Let's actually say CNN has close to 100% market penetration, making the number
of users around 25 million.

if say 5% of those would be willing to upgrade to a premium for $25/year that
would make the potential size of the market $31 million a year. Just using
numbers I'm pulling out of my posterior.

------
PaulHoule
It's hard to say. Note that such a system might read messages from other
protocols (email, SMS, newsgroups, facebook, twitter, whatever) and it might
come across as so cool and essential that people really feel they need it.

What I can tell you is that Bing and Google have serious legal, business and
technical reasons why they can't offer services that have an interesting
degree of personalization based on your usage patterns. (Yes, they localize
and they do some simple adjustments of your search results to fool you into
thinking they're smarter than they really are)

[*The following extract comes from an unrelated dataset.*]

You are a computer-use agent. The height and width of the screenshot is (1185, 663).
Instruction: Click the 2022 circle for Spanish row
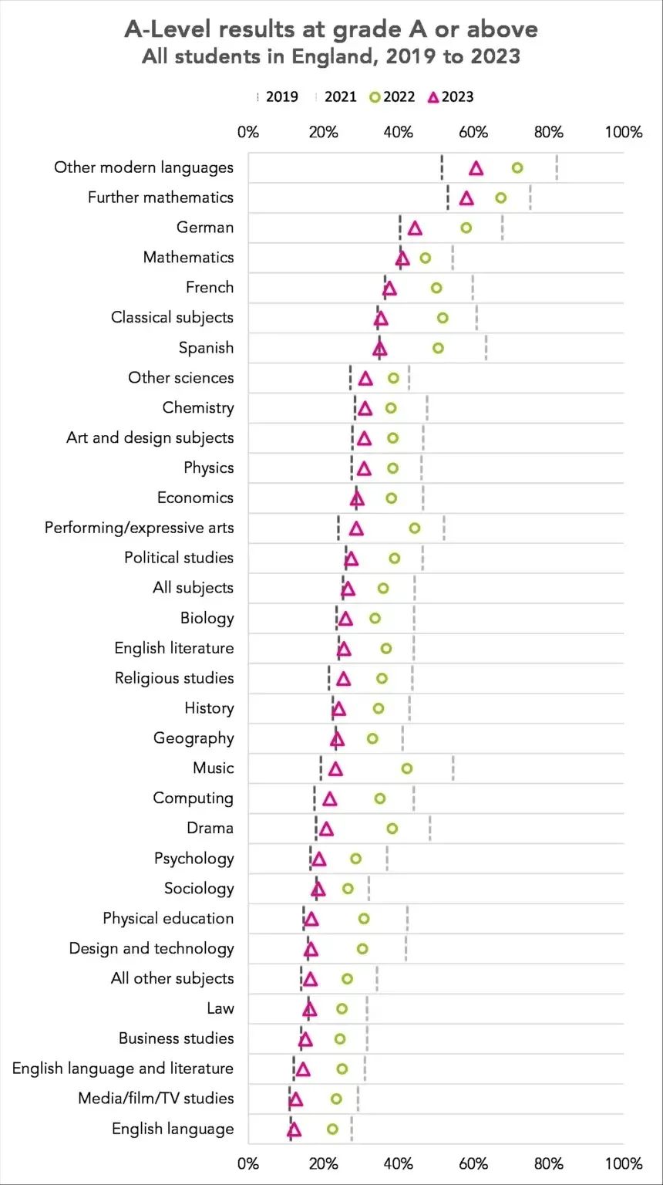(438, 348)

(And funny, Duck Duck Go gets a huge amount of press for offering an
innovation-free zero-personalization search engine while the companies trying
to beat the 70% P@1 barrier Google and Bing face are stealth mode companies
you've never heard of.)

Anyhow, text analysis has been getting radically better in the last few years
and we're really on the threshold of building something that can automatically
construct an interest model for you and customize things based on preferences.
The algorithms are computationally expensive so if you've got a ARPU as bad as
Facebook you can't afford them, but you might be able to make a subscription
service profitable before somebody can make an advertising-based service.

Ultimately the RSS reader market has to give up on the "view hundreds of feeds
side by side" model and give up all the excuses that it can't be done.

------
gz5
Not sure CNN is good proxy for RSS - many folks not using RSS for CNN because
they get CNN via Twitter etc or visit it x times/day anyways?

Seems like much (half?) of RSS market is folks monitoring streams of websites
that they don't visit regularly or monitor w/ non-RSS solutions?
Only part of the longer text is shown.